What exactly was the nature of the encounter? Why did the patient come in? Was it specifically to observe the child's condition due to the drug exposure? Or is the "hx of in utero drug exposure" more of a side note? Is the child perfectly healthy? I'm thinking that you should be thinking more in terms of a V-code. V61.42 is the code for Substance abuse in family. I can't give you a confident answer without some documentation though.


----------



## grothrock (Apr 6, 2011)

It was more of a side note, states father will bring in discharge paperwork from the PICC center that the baby was in for withdrawl after delivery.  There is an active CPS case.


----------



## nadineguiliano (Jul 6, 2021)

ohn0disaster said:


> That is definitely the wrong code selection, as you stated that there are no documented effects due to the drug exposure to the child and 760.X code range specifically states "includes the listed maternal conditions only when specified as a cause of mortality or morbidity of the fetus or newborn".
> 
> What exactly was the nature of the encounter?
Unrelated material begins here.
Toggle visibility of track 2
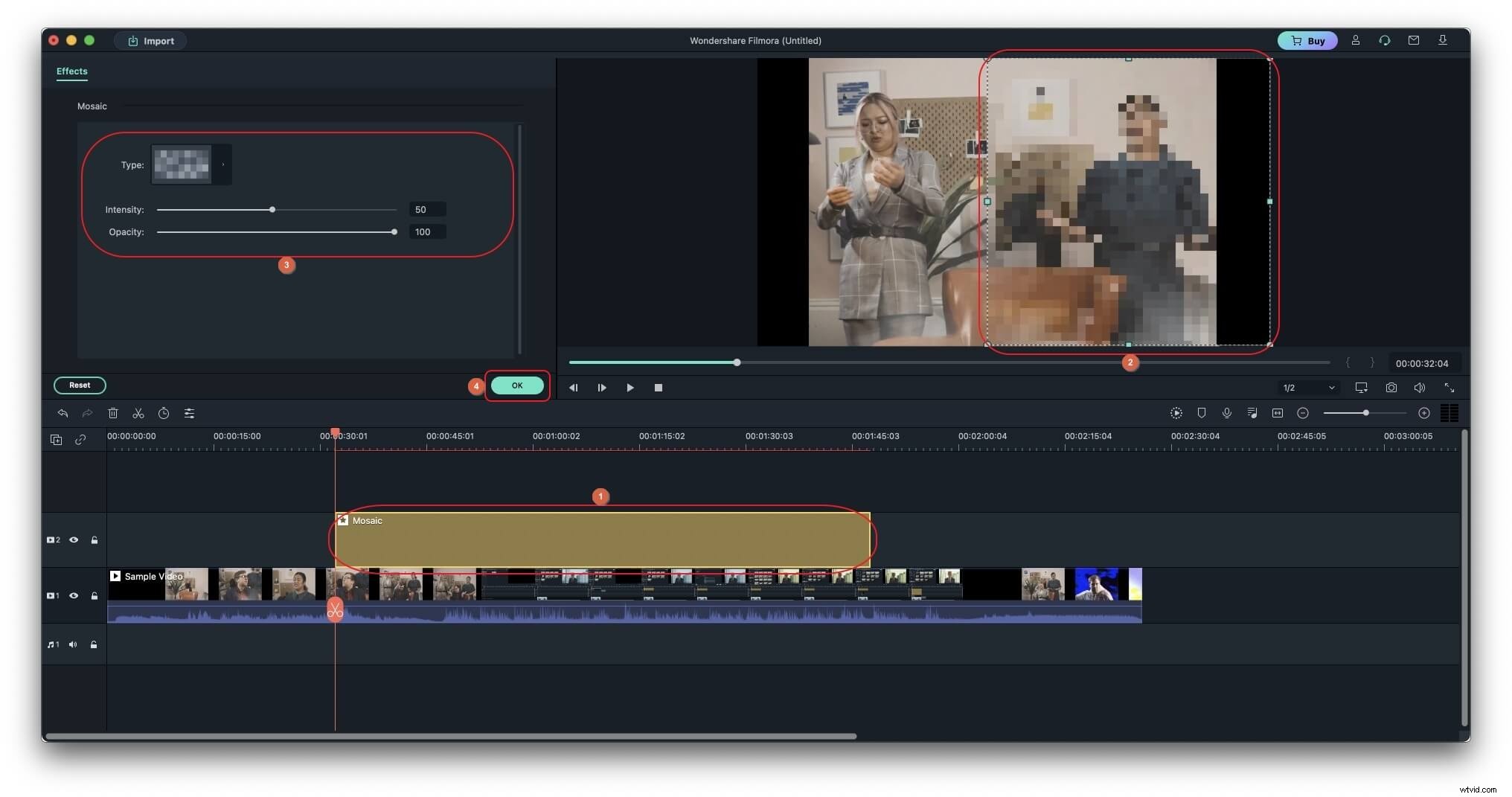 74,540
Why did the patient come in? Was it specifically to observe the child's condition due to the drug exposure? Or is the "hx of in utero drug exposure" more of a side note? Is the child perfectly healthy? I'm thinking that you should be thinking more in terms of a V-code. V61.42 is the code for Substance abuse in family. I can't give you a confident answer without some documentation though.


I know this thread is old but I just came across my first intrautering drug exposure code, 2 month old without sings of withdrawl. What exactly are the guidelines for this? How long is this considered appropriate to code P04.9  and when should it become Hx of, Or should it ever become a history of? Is this a condition that is considered something that may affect the patient throught their life? There is no clear guideline in ICD10 about this particular situation. Thank you for your assistance on this.


----------



## nadineguiliano (Jul 6, 2021)

nadineguiliano said:


> I know this thread is old but I just came across my first intrautering drug exposure code, 2 month old without sings of withdrawl. What exactly are the guidelines for this? How long is this considered appropriate to code P04.9  and when should it become Hx of, Or should it ever become a history of? Is this a condition that is considered something that may affect the patient throught their life? There is no clear guideline in ICD10 about this particular situation. Thank you for your assistance on this.


Ok, nevermind, i just read that this is only applicable through the first 28 days after birth. Missed the note on my first review of guidelines


----------